There’s not much to share about my Freetrade portfolio. It is only up by 4% last week. All the shares were up by a margin last week, but due to my very small investment in this portfolio, total gain was negligible. Some of the “want to buy” stocks have risen very sharply if this continues next week, I might start investing in small positions. Here are a few stocks I am looking forward to acquiring in the coming weeks:
- American Express (NYSE:AXP) rose an astonishing 29% last week. With the highest unemployment rate in the US, Americans might start using their cards soon. However, it also raised the risk of loan defaults by cash-strapped consumers.
- I talked about Walt Disney (NYSE:DIS) last week, and it has gone up by about 15% since. However, it is still 35% away from where it started the year. We are hearing good news from China, especially after Wuhan was reopened after more than two months, and life is slowly returning to normal. Once the theme parks are opened, which account for 35% of Disney’s earnings, I expect the shares to catch up quickly.

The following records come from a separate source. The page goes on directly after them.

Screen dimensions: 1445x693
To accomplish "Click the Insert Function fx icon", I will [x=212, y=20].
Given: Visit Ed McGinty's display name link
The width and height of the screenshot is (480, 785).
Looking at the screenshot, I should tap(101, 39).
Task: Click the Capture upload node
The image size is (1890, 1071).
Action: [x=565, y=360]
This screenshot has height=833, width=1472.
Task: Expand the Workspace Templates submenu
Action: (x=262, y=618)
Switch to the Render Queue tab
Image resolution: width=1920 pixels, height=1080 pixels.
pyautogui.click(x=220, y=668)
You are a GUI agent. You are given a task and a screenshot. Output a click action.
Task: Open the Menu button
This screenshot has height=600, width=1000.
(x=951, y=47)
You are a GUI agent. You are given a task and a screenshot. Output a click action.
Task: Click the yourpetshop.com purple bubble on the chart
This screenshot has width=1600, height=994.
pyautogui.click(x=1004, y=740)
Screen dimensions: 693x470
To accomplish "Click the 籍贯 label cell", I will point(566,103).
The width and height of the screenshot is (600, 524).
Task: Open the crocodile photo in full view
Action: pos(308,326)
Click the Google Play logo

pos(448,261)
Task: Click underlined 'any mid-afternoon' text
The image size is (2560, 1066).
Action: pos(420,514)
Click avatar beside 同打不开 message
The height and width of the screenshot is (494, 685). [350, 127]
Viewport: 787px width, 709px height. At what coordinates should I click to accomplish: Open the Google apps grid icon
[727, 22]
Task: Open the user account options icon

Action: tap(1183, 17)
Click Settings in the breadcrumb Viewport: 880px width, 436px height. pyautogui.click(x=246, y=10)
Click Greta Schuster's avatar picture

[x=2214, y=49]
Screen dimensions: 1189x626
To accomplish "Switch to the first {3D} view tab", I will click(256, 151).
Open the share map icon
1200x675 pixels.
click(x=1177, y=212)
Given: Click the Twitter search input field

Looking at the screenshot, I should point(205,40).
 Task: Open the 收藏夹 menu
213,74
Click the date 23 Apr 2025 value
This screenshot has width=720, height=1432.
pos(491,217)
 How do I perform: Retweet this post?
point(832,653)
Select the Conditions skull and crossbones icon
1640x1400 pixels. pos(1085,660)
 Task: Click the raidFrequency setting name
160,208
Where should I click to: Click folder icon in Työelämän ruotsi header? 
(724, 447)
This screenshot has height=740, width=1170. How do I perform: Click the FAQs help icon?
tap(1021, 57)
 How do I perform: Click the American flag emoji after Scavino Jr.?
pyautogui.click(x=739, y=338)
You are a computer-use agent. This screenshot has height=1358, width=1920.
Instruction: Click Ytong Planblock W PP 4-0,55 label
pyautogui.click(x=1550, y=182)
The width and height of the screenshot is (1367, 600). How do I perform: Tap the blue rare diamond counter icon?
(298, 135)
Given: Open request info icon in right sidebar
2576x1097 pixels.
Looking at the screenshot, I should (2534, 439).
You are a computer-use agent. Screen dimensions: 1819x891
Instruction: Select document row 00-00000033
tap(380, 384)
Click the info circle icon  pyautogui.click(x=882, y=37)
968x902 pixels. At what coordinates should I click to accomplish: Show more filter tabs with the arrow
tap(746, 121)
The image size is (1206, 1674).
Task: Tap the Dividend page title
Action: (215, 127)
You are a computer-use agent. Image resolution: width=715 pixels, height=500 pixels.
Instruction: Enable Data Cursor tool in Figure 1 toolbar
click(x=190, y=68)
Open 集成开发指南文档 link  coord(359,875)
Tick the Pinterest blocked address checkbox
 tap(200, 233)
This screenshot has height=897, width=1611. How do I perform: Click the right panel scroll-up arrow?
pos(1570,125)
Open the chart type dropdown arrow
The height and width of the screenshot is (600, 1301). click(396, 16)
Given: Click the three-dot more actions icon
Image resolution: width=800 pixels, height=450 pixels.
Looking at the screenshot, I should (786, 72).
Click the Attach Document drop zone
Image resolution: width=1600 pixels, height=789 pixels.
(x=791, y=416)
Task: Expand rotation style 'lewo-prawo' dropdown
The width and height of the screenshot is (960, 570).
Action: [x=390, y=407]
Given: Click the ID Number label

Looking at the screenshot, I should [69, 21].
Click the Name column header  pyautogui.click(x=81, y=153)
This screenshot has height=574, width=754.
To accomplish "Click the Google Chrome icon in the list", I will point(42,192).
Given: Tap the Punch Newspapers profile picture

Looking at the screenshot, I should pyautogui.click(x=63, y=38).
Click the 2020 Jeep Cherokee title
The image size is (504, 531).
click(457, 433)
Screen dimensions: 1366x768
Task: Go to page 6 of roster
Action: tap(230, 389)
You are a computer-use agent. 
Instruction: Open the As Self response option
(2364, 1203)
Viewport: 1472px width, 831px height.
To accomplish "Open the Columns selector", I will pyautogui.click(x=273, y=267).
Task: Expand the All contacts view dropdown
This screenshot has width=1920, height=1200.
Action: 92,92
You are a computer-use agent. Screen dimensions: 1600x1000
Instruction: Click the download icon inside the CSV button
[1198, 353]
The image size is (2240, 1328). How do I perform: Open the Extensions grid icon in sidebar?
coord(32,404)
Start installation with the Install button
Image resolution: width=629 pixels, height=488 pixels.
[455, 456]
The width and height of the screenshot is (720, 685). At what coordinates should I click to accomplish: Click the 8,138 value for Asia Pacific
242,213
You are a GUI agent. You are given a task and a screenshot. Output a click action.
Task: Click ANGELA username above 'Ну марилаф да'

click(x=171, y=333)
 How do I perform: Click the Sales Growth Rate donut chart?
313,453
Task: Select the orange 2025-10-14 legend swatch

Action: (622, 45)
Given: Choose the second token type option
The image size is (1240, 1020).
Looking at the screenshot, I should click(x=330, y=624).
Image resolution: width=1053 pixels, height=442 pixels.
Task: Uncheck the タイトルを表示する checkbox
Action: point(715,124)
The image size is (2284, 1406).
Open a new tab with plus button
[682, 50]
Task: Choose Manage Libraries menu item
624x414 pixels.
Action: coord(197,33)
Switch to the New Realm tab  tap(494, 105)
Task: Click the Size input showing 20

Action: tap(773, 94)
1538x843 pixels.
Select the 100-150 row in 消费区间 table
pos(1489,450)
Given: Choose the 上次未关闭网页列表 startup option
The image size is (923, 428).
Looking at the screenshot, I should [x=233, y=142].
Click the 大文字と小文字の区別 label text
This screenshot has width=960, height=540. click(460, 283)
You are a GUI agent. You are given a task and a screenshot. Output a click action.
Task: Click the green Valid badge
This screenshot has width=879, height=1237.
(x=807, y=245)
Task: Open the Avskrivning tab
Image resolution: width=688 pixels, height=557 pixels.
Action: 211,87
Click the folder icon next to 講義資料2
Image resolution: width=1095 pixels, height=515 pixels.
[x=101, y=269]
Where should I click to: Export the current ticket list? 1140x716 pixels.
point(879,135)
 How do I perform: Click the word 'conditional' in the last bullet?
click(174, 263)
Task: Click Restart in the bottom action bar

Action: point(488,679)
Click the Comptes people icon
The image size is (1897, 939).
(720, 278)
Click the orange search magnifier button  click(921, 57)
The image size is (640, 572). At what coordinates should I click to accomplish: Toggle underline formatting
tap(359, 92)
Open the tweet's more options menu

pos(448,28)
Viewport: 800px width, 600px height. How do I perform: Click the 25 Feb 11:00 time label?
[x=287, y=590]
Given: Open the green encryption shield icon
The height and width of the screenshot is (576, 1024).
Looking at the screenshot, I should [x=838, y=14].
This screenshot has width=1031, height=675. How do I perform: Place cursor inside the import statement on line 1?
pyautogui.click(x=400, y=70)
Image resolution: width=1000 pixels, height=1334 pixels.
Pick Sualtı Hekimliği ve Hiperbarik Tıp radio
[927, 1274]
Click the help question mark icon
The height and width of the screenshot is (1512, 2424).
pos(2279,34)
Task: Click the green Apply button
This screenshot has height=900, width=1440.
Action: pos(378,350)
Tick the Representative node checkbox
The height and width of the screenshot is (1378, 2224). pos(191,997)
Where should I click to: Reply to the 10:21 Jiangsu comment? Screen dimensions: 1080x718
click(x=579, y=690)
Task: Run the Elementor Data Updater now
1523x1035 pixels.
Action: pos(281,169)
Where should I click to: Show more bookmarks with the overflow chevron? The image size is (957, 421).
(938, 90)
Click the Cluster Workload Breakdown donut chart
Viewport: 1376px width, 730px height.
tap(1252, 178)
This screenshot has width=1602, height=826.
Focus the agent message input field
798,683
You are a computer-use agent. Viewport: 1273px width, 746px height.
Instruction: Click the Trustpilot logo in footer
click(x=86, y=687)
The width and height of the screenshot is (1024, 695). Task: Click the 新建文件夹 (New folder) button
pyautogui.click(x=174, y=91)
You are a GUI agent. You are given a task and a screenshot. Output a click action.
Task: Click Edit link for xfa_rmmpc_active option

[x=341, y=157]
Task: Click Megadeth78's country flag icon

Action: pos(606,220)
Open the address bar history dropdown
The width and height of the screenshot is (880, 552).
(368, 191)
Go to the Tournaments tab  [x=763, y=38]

- Facebook (NYSE:FB) is also trailing by more than 25% year-to-date. I am sure businesses are spending far less money on advertising right now, which means Facebook’s revenue will drop significantly. I am not going to buy now, but I am definitely interested in investing in the stock.
Even if you are not ready to invest a lump sum, you can always open a Freetrade account using a referral link and win a free share worth up to £200. While staying home is often boring, once you start learning about investing or financial freedom, the time will go very quickly. Leave a comment for a referral link.
Supermarket shelves are improving after the hoarding madness during the last few weeks. However, some reports from different councils have started to emerge reporting on an increase in food waste. This is directly related to buying too many bakery items and fresh vegetables. These food items have a very short shelf life, so please think twice before buying them in future. It is also nice to see that carbon dioxide emissions have decreased due to lockdowns all over the world. There is good news coming from different cities, too. The water of Venice’s canals is clearer due to the absence of motorised transport; thousands of endangered Olive Riley turtles are returning to Odisha’s beaches and laying eggs; and air pollution is down sharply in London, Cardiff and Bristol since the coronavirus shutdown.
Ah! At last Mother Nature has some time to heal herself. 🙏🙏🙏
The number 13 is often considered to be unlucky, I am sure that you know that. I don’t know the reasons why, and I am not going to research it. Time has not been very kind to us lately, I just hope and pray that all our tears and sorrows will be over by the end of this week.